# [Task brief]
The records below are to be transcribed exactly from their first line to the line that has "Given: Close the", inclusive, with every picture omitted.

Stored items

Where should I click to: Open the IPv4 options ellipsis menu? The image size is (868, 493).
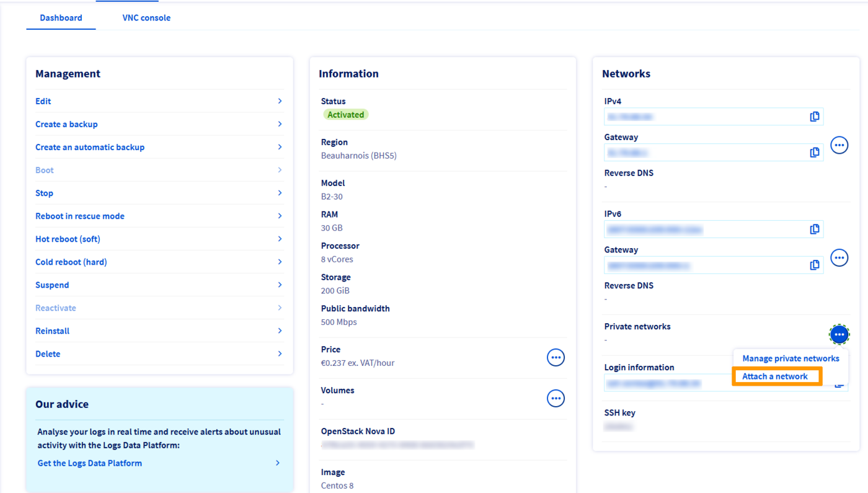coord(839,146)
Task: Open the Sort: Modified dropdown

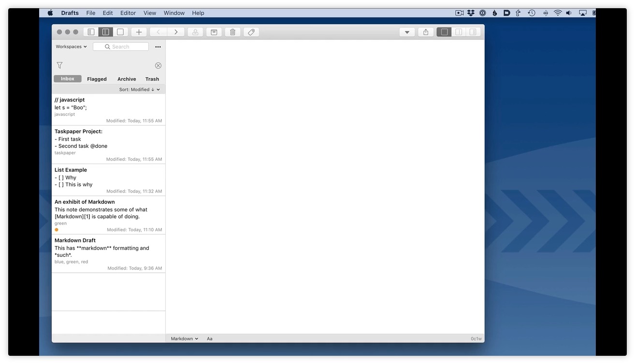Action: point(139,90)
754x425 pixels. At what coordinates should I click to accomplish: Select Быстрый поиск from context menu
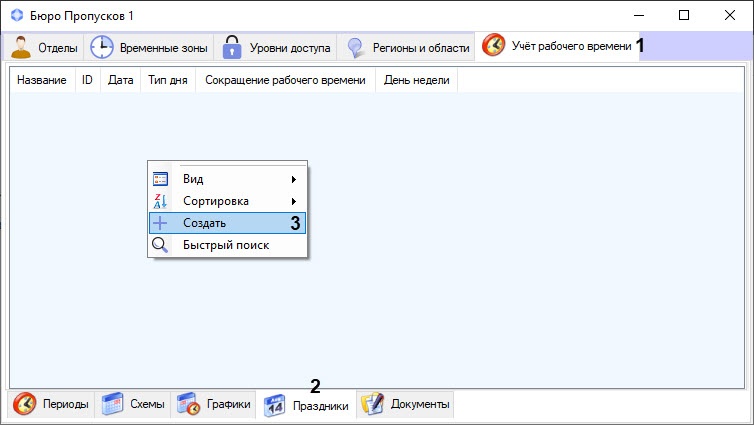coord(226,245)
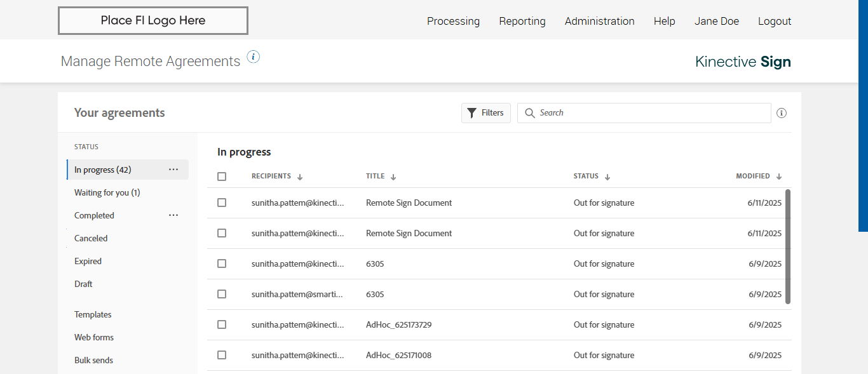Toggle the select-all agreements checkbox

pyautogui.click(x=222, y=177)
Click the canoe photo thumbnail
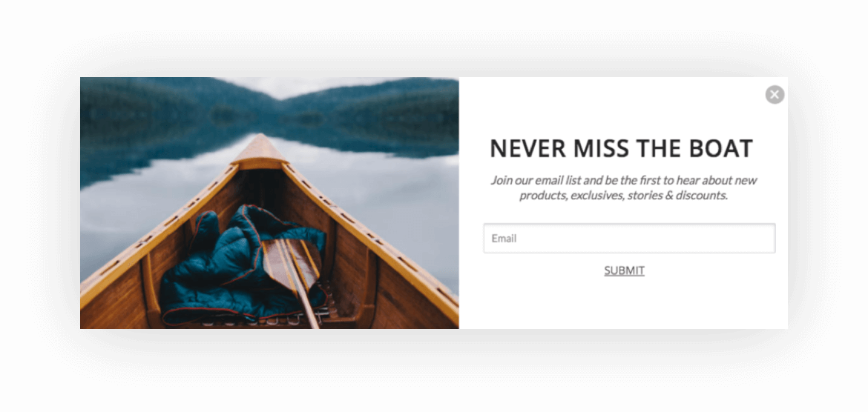 [269, 203]
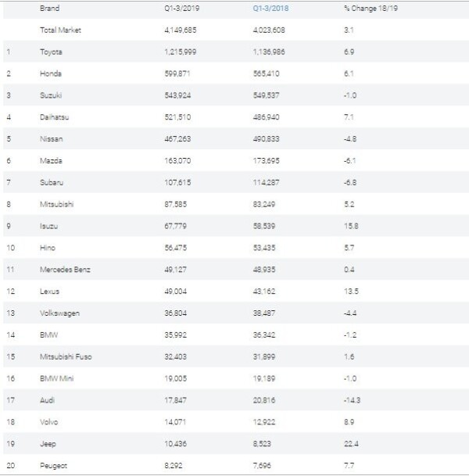Select the Toyota brand cell

[51, 52]
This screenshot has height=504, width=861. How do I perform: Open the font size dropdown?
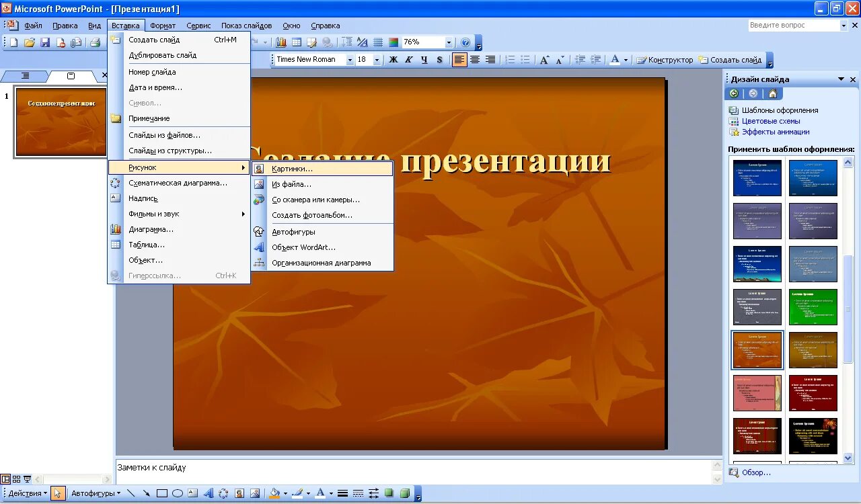coord(377,59)
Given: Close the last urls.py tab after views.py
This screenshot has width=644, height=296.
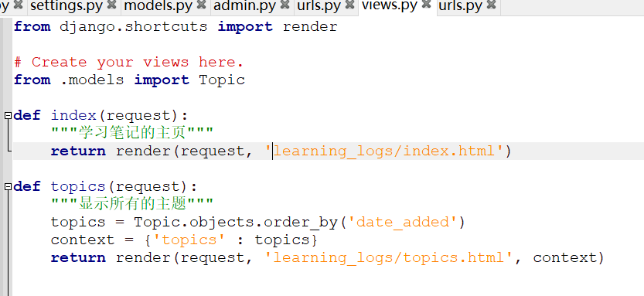Looking at the screenshot, I should tap(491, 5).
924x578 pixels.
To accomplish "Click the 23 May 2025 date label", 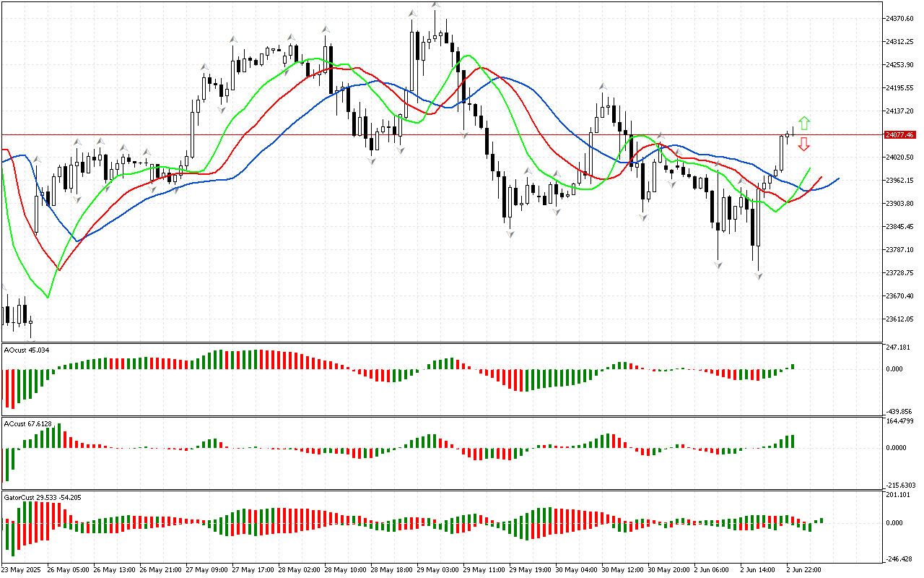I will [22, 569].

# [Result]
Where should I click to: Open the IPv4 options ellipsis menu? The image size is (868, 493).
coord(839,146)
Task: Open the Sort: Modified dropdown

Action: point(139,90)
754x425 pixels. At what coordinates should I click to accomplish: Select Быстрый поиск from context menu
coord(226,245)
Toggle the select-all agreements checkbox

pyautogui.click(x=222, y=177)
Click the canoe photo thumbnail
 [269, 203]
Select the Toyota brand cell

[51, 52]
This screenshot has height=504, width=861. How do I perform: Open the font size dropdown?
coord(377,59)
Given: Close the last urls.py tab after views.py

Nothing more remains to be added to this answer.